(Brief): Rewrite the material below so that each "Instruction" becomes "Goal", keeping every other character the same.

(Entries provided):
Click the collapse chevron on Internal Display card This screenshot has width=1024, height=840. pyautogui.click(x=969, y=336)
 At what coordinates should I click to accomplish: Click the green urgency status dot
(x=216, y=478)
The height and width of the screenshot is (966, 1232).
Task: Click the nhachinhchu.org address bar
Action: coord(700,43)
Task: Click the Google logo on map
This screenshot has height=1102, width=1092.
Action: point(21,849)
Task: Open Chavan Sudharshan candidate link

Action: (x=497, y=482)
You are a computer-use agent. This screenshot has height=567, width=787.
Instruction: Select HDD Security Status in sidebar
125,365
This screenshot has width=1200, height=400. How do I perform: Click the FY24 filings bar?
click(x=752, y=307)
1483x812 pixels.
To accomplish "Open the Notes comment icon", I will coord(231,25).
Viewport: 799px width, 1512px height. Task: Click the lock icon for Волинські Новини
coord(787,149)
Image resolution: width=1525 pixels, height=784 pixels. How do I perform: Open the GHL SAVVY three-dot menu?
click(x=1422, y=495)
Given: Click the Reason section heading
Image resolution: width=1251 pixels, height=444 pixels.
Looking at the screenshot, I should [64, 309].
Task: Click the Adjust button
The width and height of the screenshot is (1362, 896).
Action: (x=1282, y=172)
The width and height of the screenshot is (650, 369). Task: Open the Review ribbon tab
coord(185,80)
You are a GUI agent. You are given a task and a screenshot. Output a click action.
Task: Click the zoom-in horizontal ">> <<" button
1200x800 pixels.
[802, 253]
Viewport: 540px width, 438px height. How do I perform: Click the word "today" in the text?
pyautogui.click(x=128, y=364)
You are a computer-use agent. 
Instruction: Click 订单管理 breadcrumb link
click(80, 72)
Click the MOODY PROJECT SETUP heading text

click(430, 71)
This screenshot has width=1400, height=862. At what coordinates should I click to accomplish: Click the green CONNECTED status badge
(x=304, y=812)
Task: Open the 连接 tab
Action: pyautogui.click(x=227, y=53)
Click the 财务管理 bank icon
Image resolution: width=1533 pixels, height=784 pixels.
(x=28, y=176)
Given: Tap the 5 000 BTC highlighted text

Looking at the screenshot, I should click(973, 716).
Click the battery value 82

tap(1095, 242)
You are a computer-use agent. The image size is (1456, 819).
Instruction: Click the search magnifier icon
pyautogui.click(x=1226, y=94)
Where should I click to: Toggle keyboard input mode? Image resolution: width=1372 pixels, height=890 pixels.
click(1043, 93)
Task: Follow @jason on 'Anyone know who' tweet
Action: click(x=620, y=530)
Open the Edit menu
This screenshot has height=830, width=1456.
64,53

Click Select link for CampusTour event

(Solution for this exercise):
Click the collapse chevron on Internal Display card This screenshot has width=1024, height=840. pyautogui.click(x=969, y=336)
 At what coordinates should I click to accomplish: Click the green urgency status dot
(x=216, y=478)
The height and width of the screenshot is (966, 1232).
Task: Click the nhachinhchu.org address bar
Action: coord(700,43)
Task: Click the Google logo on map
This screenshot has height=1102, width=1092.
Action: point(21,849)
Task: Open Chavan Sudharshan candidate link

Action: (x=497, y=482)
You are a computer-use agent. This screenshot has height=567, width=787.
Goal: Select HDD Security Status in sidebar
125,365
This screenshot has width=1200, height=400. How do I perform: Click the FY24 filings bar?
click(x=752, y=307)
1483x812 pixels.
To accomplish "Open the Notes comment icon", I will coord(231,25).
Viewport: 799px width, 1512px height. Task: Click the lock icon for Волинські Новини
coord(787,149)
Image resolution: width=1525 pixels, height=784 pixels. How do I perform: Open the GHL SAVVY three-dot menu?
click(x=1422, y=495)
Given: Click the Reason section heading
Image resolution: width=1251 pixels, height=444 pixels.
Looking at the screenshot, I should [64, 309].
Task: Click the Adjust button
The width and height of the screenshot is (1362, 896).
Action: (x=1282, y=172)
The width and height of the screenshot is (650, 369). Task: Open the Review ribbon tab
coord(185,80)
You are a GUI agent. You are given a task and a screenshot. Output a click action.
Task: Click the zoom-in horizontal ">> <<" button
1200x800 pixels.
[802, 253]
Viewport: 540px width, 438px height. How do I perform: Click the word "today" in the text?
pyautogui.click(x=128, y=364)
You are a computer-use agent. 
Goal: Click 订单管理 breadcrumb link
click(80, 72)
Click the MOODY PROJECT SETUP heading text

click(430, 71)
This screenshot has width=1400, height=862. At what coordinates should I click to accomplish: Click the green CONNECTED status badge
(x=304, y=812)
Task: Open the 连接 tab
Action: pyautogui.click(x=227, y=53)
Click the 财务管理 bank icon
Image resolution: width=1533 pixels, height=784 pixels.
(x=28, y=176)
Given: Tap the 5 000 BTC highlighted text

Looking at the screenshot, I should click(973, 716).
Click the battery value 82

tap(1095, 242)
You are a computer-use agent. The image size is (1456, 819).
Goal: Click the search magnifier icon
pyautogui.click(x=1226, y=94)
Where should I click to: Toggle keyboard input mode? Image resolution: width=1372 pixels, height=890 pixels.
click(1043, 93)
Task: Follow @jason on 'Anyone know who' tweet
Action: click(x=620, y=530)
Open the Edit menu
This screenshot has height=830, width=1456.
64,53

Click Select link for CampusTour event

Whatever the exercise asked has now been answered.